The rest of us don't really love or hate government very much. We appreciate how many great teachers are out there helping our kids move forward. We value the long hours and tough jobs of firefighters and the police, and the many people who work in town hall or state agencies because they care. We want government to competently and efficiently run schools, keep us safe, maintain a good transportation system and offer a safety net for the most vulnerable among us.
As a small state with an aging population, how we deploy our limited public dollars is a very big deal. We have to be frugal and efficient, of course, but we also have to make smart investments in the future. We can't grow the economy without a good education system, for instance, or solid infrastructure and robust business development.

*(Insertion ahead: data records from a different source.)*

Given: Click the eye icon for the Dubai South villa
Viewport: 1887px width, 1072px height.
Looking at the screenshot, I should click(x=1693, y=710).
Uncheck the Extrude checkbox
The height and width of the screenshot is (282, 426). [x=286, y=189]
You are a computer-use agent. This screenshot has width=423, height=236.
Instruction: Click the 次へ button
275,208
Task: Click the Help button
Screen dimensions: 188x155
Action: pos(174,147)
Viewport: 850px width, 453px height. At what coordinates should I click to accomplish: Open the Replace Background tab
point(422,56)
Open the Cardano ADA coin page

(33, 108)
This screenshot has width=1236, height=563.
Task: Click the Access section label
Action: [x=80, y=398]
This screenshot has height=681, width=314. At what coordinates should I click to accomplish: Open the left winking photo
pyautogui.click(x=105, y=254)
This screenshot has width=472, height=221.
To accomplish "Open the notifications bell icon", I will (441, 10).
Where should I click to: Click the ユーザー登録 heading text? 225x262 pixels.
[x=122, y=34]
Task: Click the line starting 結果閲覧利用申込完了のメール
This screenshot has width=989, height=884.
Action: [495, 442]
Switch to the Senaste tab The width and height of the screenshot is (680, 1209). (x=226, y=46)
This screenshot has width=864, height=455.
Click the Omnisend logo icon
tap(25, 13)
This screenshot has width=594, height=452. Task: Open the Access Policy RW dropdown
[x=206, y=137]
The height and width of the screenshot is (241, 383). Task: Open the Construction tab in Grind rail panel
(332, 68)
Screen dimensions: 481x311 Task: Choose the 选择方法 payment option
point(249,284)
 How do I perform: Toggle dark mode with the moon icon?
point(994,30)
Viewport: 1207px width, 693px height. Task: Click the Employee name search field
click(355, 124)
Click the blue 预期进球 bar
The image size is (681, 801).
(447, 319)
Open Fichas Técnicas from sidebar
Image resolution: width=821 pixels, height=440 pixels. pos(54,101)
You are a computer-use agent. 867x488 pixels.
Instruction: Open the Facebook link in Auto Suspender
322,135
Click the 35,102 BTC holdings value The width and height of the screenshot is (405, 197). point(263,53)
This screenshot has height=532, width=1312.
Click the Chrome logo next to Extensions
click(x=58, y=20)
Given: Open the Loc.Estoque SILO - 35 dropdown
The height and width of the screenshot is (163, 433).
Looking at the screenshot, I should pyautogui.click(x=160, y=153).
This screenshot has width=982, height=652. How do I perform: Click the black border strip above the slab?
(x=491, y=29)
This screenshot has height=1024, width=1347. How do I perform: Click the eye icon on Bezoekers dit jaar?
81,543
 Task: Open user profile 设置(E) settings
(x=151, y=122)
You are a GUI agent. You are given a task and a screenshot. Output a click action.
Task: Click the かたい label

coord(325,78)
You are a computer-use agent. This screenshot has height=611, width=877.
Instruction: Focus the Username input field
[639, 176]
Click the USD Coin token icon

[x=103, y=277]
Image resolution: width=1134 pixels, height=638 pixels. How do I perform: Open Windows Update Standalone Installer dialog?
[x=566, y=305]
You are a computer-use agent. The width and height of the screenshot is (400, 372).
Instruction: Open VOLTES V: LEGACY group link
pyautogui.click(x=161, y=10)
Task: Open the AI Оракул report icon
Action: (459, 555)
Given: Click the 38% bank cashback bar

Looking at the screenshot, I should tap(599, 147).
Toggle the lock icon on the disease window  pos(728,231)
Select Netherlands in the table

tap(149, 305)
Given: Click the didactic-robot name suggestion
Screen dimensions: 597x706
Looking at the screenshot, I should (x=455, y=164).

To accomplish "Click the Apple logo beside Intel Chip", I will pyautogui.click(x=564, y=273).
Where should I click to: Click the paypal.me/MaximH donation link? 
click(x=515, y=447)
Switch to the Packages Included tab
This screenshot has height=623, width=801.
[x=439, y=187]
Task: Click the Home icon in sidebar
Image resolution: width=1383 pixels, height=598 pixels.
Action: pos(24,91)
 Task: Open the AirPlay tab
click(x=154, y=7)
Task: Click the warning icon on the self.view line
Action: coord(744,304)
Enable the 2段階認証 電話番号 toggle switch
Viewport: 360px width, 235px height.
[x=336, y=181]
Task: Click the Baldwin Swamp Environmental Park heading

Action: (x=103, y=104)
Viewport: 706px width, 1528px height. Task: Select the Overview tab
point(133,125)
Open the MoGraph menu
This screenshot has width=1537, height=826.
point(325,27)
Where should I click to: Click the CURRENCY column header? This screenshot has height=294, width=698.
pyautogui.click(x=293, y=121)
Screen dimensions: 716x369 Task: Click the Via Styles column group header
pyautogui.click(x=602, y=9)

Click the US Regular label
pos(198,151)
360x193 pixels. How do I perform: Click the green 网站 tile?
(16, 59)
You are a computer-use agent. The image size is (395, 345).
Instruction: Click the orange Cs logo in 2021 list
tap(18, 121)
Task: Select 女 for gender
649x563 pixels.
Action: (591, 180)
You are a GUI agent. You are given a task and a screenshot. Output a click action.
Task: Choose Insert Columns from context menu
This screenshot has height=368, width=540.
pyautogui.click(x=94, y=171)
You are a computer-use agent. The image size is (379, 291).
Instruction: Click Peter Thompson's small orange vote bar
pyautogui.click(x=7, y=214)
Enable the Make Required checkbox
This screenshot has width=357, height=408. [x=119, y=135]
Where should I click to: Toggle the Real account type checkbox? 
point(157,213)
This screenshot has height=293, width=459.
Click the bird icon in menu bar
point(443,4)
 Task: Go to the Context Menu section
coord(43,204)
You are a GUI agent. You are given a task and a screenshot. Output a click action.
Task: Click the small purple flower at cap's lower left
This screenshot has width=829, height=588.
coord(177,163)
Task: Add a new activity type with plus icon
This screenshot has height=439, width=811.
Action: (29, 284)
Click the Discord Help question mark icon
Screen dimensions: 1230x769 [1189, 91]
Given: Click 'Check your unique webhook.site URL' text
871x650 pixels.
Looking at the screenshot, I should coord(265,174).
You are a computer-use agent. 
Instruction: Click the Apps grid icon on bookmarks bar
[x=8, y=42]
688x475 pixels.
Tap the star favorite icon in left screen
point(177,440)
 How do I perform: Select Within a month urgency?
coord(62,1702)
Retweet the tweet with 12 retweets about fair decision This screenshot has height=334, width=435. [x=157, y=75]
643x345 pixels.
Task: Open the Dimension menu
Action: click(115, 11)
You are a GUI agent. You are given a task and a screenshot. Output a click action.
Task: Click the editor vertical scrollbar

Unfortunately, we have limited ways to pay for those things. Raising taxes any further will make us less competitive with other states. Wholesale cuts in big social programs will leave too many people out in the cold. That leaves us with only two options: Make government much more efficient and establish spending priorities.
We've been avoiding those tough decisions and masking our spending problem for a long time. Even though the state constitution requires a balanced budget each year, we haven't had an honest, balanced budget for much of the last decade, and probably longer, thanks to a deep well of artful budget gimmicks.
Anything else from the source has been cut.